Social Networking for Charities: MyActionAid.com

Last week I went to a peer sharing event organised by oneworld about social networking. The session started with a chat about MyActionaid.org.uk.

Myactionaid is a social network for people raising money for the charity ActionAid.
It allows each fund raiser to blog about their exploits, and add photos etc onto their profile. Supporters can comment, and can donate money (it is mainly about the fundraising at the moment, but there is a plan to become more campaigning too).

The question posed was “is it better to fish in someone else’s pond, or create your own?”. I.e, are we better trying to get support and campaign on facebook, bebo and myspace (et al) or are we better to create our own network.

I am strongly in favour of the latter (at least for Walk to School 2.0), because I know how tight the firewalls in schools are, but there were some other very good reasons that MyActionAid had found too:

  • Beating the FadCycle
    There is a “social network churn” as people move from friends reunited (remember that!) to myspace, to facebook and on to the next thing. Having your own space means you aren’t so reliant on the “current big thing”, and your campaign continues as the fads change.

    Oxfam have found this with “OxJam”. Two years ago it was all over Myspace, now they are having to move it all into Facebook.

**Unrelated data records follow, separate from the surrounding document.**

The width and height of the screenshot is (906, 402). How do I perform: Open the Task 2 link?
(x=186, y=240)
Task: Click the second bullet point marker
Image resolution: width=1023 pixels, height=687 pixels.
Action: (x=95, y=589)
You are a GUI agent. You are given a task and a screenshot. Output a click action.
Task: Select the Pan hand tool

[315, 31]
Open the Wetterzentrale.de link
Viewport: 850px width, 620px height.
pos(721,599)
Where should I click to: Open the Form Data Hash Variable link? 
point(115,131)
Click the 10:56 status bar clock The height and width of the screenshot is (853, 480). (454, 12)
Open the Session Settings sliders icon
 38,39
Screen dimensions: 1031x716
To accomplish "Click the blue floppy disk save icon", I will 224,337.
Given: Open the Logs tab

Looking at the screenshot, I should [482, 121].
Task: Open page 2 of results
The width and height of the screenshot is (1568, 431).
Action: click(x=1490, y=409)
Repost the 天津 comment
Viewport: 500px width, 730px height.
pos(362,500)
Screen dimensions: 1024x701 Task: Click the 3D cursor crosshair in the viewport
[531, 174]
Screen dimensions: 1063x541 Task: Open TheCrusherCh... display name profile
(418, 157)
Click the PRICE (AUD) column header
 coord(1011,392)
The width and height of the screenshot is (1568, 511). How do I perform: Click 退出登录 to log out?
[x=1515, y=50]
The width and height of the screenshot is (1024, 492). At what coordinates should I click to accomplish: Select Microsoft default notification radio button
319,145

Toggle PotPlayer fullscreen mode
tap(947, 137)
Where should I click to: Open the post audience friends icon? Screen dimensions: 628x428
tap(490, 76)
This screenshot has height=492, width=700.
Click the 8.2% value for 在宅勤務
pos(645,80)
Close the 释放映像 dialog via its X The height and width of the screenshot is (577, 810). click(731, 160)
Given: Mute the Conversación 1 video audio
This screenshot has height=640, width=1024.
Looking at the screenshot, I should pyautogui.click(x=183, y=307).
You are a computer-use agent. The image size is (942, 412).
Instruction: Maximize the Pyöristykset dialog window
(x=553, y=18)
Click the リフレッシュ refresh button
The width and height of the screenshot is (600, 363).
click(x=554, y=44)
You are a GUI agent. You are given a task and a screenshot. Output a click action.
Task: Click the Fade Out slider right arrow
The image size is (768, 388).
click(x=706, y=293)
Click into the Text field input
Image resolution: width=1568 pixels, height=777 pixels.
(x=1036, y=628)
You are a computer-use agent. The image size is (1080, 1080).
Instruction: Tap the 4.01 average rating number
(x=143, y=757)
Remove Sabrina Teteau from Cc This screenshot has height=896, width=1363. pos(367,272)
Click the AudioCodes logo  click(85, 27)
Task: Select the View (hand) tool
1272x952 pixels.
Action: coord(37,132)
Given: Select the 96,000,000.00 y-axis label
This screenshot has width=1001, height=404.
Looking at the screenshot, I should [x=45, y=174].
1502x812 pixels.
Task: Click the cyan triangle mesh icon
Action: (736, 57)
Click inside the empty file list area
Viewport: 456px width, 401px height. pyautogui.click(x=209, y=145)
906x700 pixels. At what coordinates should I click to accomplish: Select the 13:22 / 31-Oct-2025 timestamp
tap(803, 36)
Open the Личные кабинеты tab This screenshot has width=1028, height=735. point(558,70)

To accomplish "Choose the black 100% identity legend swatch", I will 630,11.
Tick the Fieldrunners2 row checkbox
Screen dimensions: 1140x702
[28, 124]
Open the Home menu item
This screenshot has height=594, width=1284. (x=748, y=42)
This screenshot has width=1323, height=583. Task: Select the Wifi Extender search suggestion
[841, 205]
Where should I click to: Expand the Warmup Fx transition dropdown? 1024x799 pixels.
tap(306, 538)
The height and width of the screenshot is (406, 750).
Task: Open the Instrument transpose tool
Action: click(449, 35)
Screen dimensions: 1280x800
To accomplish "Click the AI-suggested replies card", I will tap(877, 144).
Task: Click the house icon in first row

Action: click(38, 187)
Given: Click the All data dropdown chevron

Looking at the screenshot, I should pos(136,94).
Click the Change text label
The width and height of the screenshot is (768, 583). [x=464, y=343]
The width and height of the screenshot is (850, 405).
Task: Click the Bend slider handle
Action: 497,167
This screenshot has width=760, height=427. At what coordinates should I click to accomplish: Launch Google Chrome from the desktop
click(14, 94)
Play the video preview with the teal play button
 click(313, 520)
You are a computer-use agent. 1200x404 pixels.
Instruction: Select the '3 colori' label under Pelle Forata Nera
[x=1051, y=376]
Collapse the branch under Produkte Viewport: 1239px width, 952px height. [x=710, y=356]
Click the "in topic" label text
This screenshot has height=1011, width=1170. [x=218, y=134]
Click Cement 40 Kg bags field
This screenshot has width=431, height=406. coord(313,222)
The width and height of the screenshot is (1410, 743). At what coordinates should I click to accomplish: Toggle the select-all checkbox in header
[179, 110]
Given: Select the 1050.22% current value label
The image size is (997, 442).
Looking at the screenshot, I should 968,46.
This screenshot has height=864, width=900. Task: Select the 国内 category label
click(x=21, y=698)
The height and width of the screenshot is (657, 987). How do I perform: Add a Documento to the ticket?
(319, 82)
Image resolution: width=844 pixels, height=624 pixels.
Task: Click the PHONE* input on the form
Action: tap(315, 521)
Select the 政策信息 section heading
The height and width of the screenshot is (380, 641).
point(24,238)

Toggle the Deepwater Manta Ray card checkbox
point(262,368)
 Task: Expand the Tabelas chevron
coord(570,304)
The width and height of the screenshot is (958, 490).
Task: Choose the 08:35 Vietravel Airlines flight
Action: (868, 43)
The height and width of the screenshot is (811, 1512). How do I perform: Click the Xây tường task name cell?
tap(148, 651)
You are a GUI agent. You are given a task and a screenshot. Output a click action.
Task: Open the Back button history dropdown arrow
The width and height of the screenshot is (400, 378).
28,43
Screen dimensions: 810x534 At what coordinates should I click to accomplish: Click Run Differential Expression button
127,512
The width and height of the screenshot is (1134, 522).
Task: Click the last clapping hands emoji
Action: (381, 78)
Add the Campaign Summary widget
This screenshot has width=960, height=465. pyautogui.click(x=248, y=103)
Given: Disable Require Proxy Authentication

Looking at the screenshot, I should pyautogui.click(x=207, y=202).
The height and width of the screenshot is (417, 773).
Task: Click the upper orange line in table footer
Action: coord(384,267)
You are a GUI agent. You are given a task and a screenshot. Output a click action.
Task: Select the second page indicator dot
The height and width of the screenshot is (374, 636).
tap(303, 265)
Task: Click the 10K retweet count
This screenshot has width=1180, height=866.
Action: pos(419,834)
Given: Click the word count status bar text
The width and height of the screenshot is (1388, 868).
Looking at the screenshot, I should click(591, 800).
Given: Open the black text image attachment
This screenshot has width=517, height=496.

    That said, it is still important to maintain a presence on all the social networks, so you don’t get cybersquatted, and people can find you! The “fadcycle” will also become less of a problem as opensocial becomes a standard.

  • Encouraging “FadFogies”
    FadFogies are those people who think “social networking is too hard” or “it’s not for me”. The most prolific blogger on MyActionAid is a 60 something marathon runner. He has never used social networking before, but has become a prolific brand champion.

    One of my concerns with Walk to School secondary is that, while all the teens are tech literate, the teachers aren’t. MyActionAid’s experience suggested to me that perhaps there is hope if we can persuade teachers to take it up.

  • Better engagement
    Myactionaid has measured better (number of visits, level of donations, time spent on site etc) in some months than the “corporate” ActionAid website. This is despite it being less than a year old, and not being promoted through advertising until early January.

    It is developing a core of committed supporters that can be called upon to act on their behalf.

  • The competitive element
    Myactionaid encourages (though not overtly) competition about “how much money have I raised”. Likewise, oneworld’s oneclimate.net asks “how much carbon dioxide can you save” and allows you to compete with your friends to reduce your carbon emissions.

I have to say this is one of the most useful breakfast meetings I have been to – lots of food for thought!